Work required =>
Print every one of the entries below word for word, with nothing changed.

Pointing records for text and elements
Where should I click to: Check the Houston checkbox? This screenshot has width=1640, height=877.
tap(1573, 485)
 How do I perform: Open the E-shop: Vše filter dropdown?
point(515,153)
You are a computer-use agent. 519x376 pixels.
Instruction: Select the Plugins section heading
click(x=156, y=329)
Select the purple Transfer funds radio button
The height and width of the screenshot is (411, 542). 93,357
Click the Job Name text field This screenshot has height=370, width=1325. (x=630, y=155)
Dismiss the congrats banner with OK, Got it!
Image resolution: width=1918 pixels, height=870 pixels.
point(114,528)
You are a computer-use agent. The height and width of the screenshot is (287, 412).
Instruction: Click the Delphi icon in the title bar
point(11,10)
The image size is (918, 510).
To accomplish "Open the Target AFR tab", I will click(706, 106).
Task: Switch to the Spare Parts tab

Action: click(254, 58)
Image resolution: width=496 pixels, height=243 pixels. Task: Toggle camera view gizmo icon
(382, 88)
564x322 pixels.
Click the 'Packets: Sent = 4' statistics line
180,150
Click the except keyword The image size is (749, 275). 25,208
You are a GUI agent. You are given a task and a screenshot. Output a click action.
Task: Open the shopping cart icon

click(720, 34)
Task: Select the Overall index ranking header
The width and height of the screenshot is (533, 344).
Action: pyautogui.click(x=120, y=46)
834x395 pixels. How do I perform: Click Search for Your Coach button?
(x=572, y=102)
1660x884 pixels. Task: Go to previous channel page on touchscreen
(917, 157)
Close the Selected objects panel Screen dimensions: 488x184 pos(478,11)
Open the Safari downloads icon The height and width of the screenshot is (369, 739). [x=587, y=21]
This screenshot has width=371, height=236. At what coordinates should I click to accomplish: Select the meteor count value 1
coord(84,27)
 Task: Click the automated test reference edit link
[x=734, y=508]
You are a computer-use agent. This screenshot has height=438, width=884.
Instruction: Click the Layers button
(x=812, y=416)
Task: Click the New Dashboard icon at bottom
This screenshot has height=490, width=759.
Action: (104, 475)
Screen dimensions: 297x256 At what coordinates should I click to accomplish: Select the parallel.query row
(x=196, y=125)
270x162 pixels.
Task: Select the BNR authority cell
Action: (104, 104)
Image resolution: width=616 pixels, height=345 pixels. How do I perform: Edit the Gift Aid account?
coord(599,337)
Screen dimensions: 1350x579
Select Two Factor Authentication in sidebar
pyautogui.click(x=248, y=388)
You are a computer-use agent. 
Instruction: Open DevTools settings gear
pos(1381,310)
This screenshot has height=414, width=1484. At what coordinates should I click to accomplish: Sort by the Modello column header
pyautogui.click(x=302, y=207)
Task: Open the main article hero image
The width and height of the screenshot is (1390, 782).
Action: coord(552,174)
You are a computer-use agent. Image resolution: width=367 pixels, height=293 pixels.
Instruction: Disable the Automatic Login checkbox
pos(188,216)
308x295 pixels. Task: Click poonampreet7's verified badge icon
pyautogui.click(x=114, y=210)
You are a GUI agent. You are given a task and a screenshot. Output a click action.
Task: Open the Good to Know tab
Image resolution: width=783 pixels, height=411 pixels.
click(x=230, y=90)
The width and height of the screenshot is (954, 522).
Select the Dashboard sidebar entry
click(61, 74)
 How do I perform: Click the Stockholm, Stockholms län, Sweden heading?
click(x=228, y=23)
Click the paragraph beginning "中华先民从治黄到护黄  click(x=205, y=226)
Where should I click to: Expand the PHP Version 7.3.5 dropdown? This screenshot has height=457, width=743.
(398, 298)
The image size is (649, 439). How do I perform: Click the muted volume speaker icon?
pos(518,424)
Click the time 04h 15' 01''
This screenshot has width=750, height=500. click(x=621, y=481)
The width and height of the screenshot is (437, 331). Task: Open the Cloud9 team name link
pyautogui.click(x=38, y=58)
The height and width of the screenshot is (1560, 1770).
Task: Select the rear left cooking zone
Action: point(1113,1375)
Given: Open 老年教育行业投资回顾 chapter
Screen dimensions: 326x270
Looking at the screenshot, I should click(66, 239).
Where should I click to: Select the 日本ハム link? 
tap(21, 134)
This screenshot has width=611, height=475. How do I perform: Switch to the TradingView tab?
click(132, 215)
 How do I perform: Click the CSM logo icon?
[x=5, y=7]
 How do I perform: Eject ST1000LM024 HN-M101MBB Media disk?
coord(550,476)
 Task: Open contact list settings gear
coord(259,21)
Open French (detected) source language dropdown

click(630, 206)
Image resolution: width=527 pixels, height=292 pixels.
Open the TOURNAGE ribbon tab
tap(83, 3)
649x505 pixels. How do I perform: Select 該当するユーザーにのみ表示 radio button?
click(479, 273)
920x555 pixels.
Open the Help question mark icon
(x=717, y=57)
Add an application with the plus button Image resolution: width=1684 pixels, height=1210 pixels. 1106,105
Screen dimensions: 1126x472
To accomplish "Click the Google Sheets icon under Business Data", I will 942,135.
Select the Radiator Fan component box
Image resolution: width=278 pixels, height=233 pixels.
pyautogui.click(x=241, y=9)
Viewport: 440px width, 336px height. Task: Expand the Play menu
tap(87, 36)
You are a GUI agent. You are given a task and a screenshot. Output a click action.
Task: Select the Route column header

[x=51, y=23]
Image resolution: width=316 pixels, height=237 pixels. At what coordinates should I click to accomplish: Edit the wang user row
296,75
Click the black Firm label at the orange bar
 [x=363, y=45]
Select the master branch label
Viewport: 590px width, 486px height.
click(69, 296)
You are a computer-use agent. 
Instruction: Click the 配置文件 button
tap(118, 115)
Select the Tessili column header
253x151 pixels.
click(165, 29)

Task answer =>
Where should I click to: Check the Houston checkbox? This screenshot has width=1640, height=877.
tap(1573, 485)
 How do I perform: Open the E-shop: Vše filter dropdown?
point(515,153)
You are a computer-use agent. 519x376 pixels.
Instruction: Select the Plugins section heading
click(x=156, y=329)
Select the purple Transfer funds radio button
The height and width of the screenshot is (411, 542). 93,357
Click the Job Name text field This screenshot has height=370, width=1325. (x=630, y=155)
Dismiss the congrats banner with OK, Got it!
Image resolution: width=1918 pixels, height=870 pixels.
point(114,528)
You are a computer-use agent. The height and width of the screenshot is (287, 412).
Instruction: Click the Delphi icon in the title bar
point(11,10)
The image size is (918, 510).
To accomplish "Open the Target AFR tab", I will click(706, 106).
Task: Switch to the Spare Parts tab

Action: click(254, 58)
Image resolution: width=496 pixels, height=243 pixels. Task: Toggle camera view gizmo icon
(382, 88)
564x322 pixels.
Click the 'Packets: Sent = 4' statistics line
180,150
Click the except keyword The image size is (749, 275). 25,208
You are a GUI agent. You are given a task and a screenshot. Output a click action.
Task: Open the shopping cart icon

click(720, 34)
Task: Select the Overall index ranking header
The width and height of the screenshot is (533, 344).
Action: pyautogui.click(x=120, y=46)
834x395 pixels. How do I perform: Click Search for Your Coach button?
(x=572, y=102)
1660x884 pixels. Task: Go to previous channel page on touchscreen
(917, 157)
Close the Selected objects panel Screen dimensions: 488x184 pos(478,11)
Open the Safari downloads icon The height and width of the screenshot is (369, 739). [x=587, y=21]
This screenshot has width=371, height=236. At what coordinates should I click to accomplish: Select the meteor count value 1
coord(84,27)
 Task: Click the automated test reference edit link
[x=734, y=508]
You are a computer-use agent. This screenshot has height=438, width=884.
Instruction: Click the Layers button
(x=812, y=416)
Task: Click the New Dashboard icon at bottom
This screenshot has height=490, width=759.
Action: (104, 475)
Screen dimensions: 297x256 At what coordinates should I click to accomplish: Select the parallel.query row
(x=196, y=125)
270x162 pixels.
Task: Select the BNR authority cell
Action: (104, 104)
Image resolution: width=616 pixels, height=345 pixels. How do I perform: Edit the Gift Aid account?
coord(599,337)
Screen dimensions: 1350x579
Select Two Factor Authentication in sidebar
pyautogui.click(x=248, y=388)
You are a computer-use agent. 
Instruction: Open DevTools settings gear
pos(1381,310)
This screenshot has height=414, width=1484. At what coordinates should I click to accomplish: Sort by the Modello column header
pyautogui.click(x=302, y=207)
Task: Open the main article hero image
The width and height of the screenshot is (1390, 782).
Action: coord(552,174)
You are a computer-use agent. Image resolution: width=367 pixels, height=293 pixels.
Instruction: Disable the Automatic Login checkbox
pos(188,216)
308x295 pixels. Task: Click poonampreet7's verified badge icon
pyautogui.click(x=114, y=210)
You are a GUI agent. You are given a task and a screenshot. Output a click action.
Task: Open the Good to Know tab
Image resolution: width=783 pixels, height=411 pixels.
click(x=230, y=90)
The width and height of the screenshot is (954, 522).
Select the Dashboard sidebar entry
click(61, 74)
 How do I perform: Click the Stockholm, Stockholms län, Sweden heading?
click(x=228, y=23)
Click the paragraph beginning "中华先民从治黄到护黄  click(x=205, y=226)
Where should I click to: Expand the PHP Version 7.3.5 dropdown? This screenshot has height=457, width=743.
(398, 298)
The image size is (649, 439). How do I perform: Click the muted volume speaker icon?
pos(518,424)
Click the time 04h 15' 01''
This screenshot has width=750, height=500. click(x=621, y=481)
The width and height of the screenshot is (437, 331). Task: Open the Cloud9 team name link
pyautogui.click(x=38, y=58)
The height and width of the screenshot is (1560, 1770).
Task: Select the rear left cooking zone
Action: point(1113,1375)
Given: Open 老年教育行业投资回顾 chapter
Screen dimensions: 326x270
Looking at the screenshot, I should click(66, 239).
Where should I click to: Select the 日本ハム link? 
tap(21, 134)
This screenshot has width=611, height=475. How do I perform: Switch to the TradingView tab?
click(132, 215)
 How do I perform: Click the CSM logo icon?
[x=5, y=7]
 How do I perform: Eject ST1000LM024 HN-M101MBB Media disk?
coord(550,476)
 Task: Open contact list settings gear
coord(259,21)
Open French (detected) source language dropdown

click(630, 206)
Image resolution: width=527 pixels, height=292 pixels.
Open the TOURNAGE ribbon tab
tap(83, 3)
649x505 pixels. How do I perform: Select 該当するユーザーにのみ表示 radio button?
click(479, 273)
920x555 pixels.
Open the Help question mark icon
(x=717, y=57)
Add an application with the plus button Image resolution: width=1684 pixels, height=1210 pixels. 1106,105
Screen dimensions: 1126x472
To accomplish "Click the Google Sheets icon under Business Data", I will 942,135.
Select the Radiator Fan component box
Image resolution: width=278 pixels, height=233 pixels.
pyautogui.click(x=241, y=9)
Viewport: 440px width, 336px height. Task: Expand the Play menu
tap(87, 36)
You are a GUI agent. You are given a task and a screenshot. Output a click action.
Task: Select the Route column header

[x=51, y=23]
Image resolution: width=316 pixels, height=237 pixels. At what coordinates should I click to accomplish: Edit the wang user row
296,75
Click the black Firm label at the orange bar
 [x=363, y=45]
Select the master branch label
Viewport: 590px width, 486px height.
click(69, 296)
You are a computer-use agent. 
Instruction: Click the 配置文件 button
tap(118, 115)
Select the Tessili column header
253x151 pixels.
click(165, 29)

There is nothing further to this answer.